Pour faire un peu la synthèse entre ce qu'ont dit monsieur Hammadi et Monsieur Le Chéquer, autant Est-Ensemble doit être très fort s'il doit entrer dans le Grand Paris, autant le Meliès doit être fort pour entrer dans Est-Ensemble. Ce n'est pas du tout le moment d'évoquer à la va-vite l'intégration du personnel dans Est-Ensemble. On a tout à fait le temps d'en parler, de réunir les acteurs, on peut en discuter et fabriquer un projet, une fois que la réintégration de l'équipe sera actée et effective, puisque c'est le préalable à toute discussion.


Razzy Hammadi
(qui doit quitter la table ronde pour rejoindre le Salon du Livre de jeunesse)

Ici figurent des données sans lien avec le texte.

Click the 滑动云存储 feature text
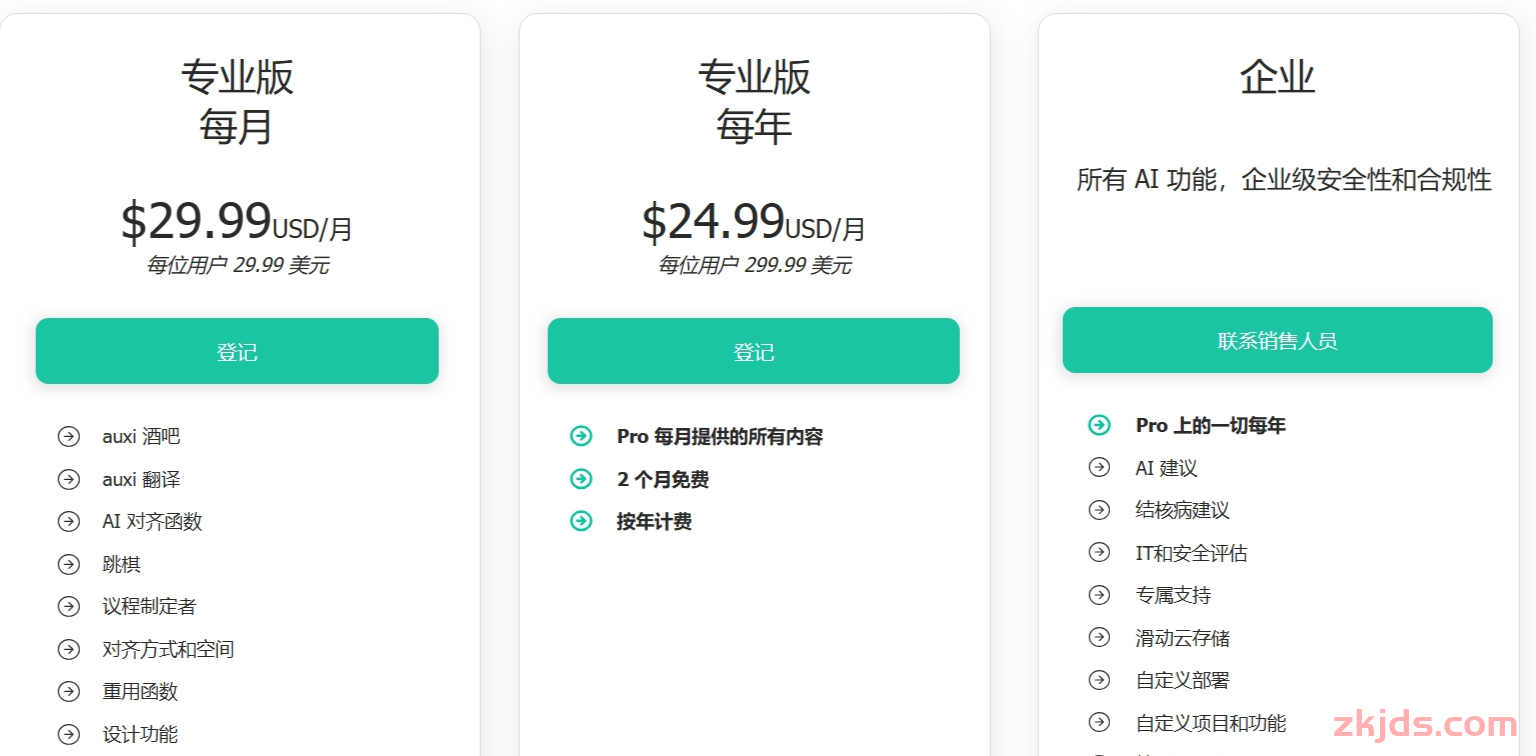 coord(1183,638)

On doit tout de suite des réponses aux personnels. Moi, je suis député, je ne suis pas élu à Est-Ensemble, mais en même temps, quand on s'engage on n'est pas là simplement à brasser de l'air, mais on essaie aussi d'aller porter ses convictions et d'aller chercher des réponses. Ça a été le cas quand Est-Ensemble n'a pas porté plainte et ceux qui sont concernés savent ici de quoi je parle.

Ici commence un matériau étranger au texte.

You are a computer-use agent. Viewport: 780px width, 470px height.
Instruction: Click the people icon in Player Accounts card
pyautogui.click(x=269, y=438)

Deuxième chose, sur le personnel, moi je rejoins totalement ce que vous venez de dire. Je ne connaissais pas votre position. La convention signée entre la municipalité et la communauté d'agglo pour que le personnel reste au niveau de la Ville prend fin au 1er janvier 2014. Je pense qu'il faut travailler ça sérieusement : légalement il est possible d'avoir un report de six mois ou d'un an. Je plaide pour le report de six mois, ce qui nous mène juste avant l'été et donne trois mois avec une nouvelle municipalité pour discuter avec le personnel, comment, quelle participation, quelle mission, etc.

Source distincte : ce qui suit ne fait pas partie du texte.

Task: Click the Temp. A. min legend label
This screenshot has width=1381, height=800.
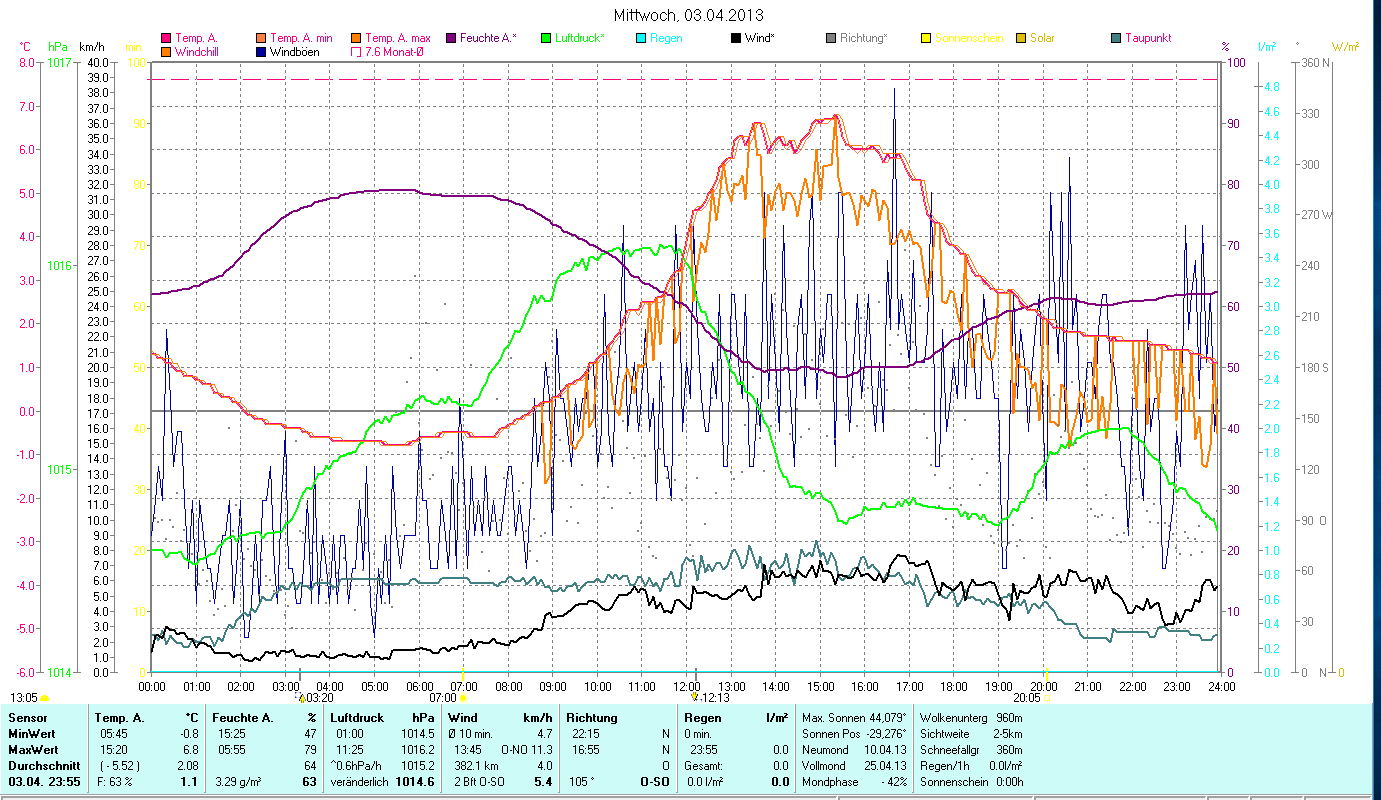Action: click(301, 38)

Sur ce qu'a dit Gaylord, et j'en terminerai par là, il faut qu'on soit précis, avec toute l'amitié que je te dois : il s'agit de textes de loi, il s'agit d'une collectivité, le Grand Paris, il s'agit d'un service public municipal, et on ne peut pas seulement porter le débat en parlant de "Grand Machin, réduction des dotations, conséquence : suppression du service public municipal", donc on s'oppose. Moi je pense que le débat public doit permettre de débattre , certains sont pour le Grand Paris, d'autres sont pour le Grand Paris mais à certaines conditions, et d'autres sont contre. Et moi, je suis pour le Grand Paris et je suis pour une affirmation forte de ce que nous sommes et de ce que le Méliès est dans la construction de ce Grand Paris. Ensuite, la mission de préfiguration permettra de déterminer quel est le bon échelon. Moi je plaide pour l'échelon de la communauté d'agglomérations qui ne va pas disparaître puisqu'elle sera remplacée par le Conseil des territoires. Mais lorsqu'on dit "c'est scandaleux parce que 200 personnes vont gérer l'avenir de 6 à 7 millions de personnes", on oublie qu'à la Région, aujourd'hui, il y a 10 millions d'habitants et il y a tout autant d'élus ! Je rappellerai, à propos des services publics, que, quand on a transféré les lycées aux Régions, on avait eu des débats à la veille de ce transfert. Tout le monde criait " Scandale ! on va transférer les lycées aux Régions ! les lycées vont s'autodétruire, ils vont s'effondrer !". La première décision qui a été prise a été coordonnée à travers la vingtaine de Régions qui constituent notre Nation, ça a été un grand plan de rénovation des lycées avec plusieurs milliards d'euros d'investissements. Donc je pense que le débat sur le Grand Paris, ça fait 10 ans qu'il a lieu ; le débat qui arrive quant au niveau de démocratie, je pense qu'il faut le mener et se battre...

Patrice Bessac
Je suis conseiller régional d'Île-de-France et j'ai l'honneur de conduire la liste de Montreuil-Avenir et du Front de Gauche avec notamment l'ami Gaylord Le Chéquer. Je voulais réagir tout de suite parce que j'ai un problème dans ce débat. Nous allons voter ; le suffrage universel direct va parler ; il y a des majorités nouvelles qui vont se dégager, notamment à Montreuil ; et moi je crois qu'il faut entendre quelque chose — et je pourrais dire la même chose sur les rythmes scolaires — c'est qu'il y aura un moment avant l'élection et un moment après l'élection. Et ce que les gens auront dit en votant, ça devra être entendu. Car l'État ne peut pas nous dire, par exemple en matière de rythmes scolaires, "faîtes faîtes faîtes vite !" et en même temps, ne pas donner les moyens de la mise en œuvre. Et sur le Grand Paris — et je vais en venir à la question du Méliès — une machine bureaucratique vient de se mettre en œuvre. Mais quelque chose d'aussi important que le Plan Local d'Urbanisme ne peut pas être décidé par 200 personnes à l'échelle d'une agglomération de 6 millions et demi d'habitants ! Nous l'avons vu à Montreuil, le Plan Local d'Urbanisme est une affaire qui concerne les Montreuilloises et les Montreuillois. Et donc, dans le rapport au Grand Paris — et c'est toute la tradition de Montreuil — nous ne pourrons pas simplement dire, le petit doigt sur la couture du pantalon, "nous obéissons" : nous devrons agir pour mettre en place des processus démocratiques permettant aux habitants de reprendre leur vie en main.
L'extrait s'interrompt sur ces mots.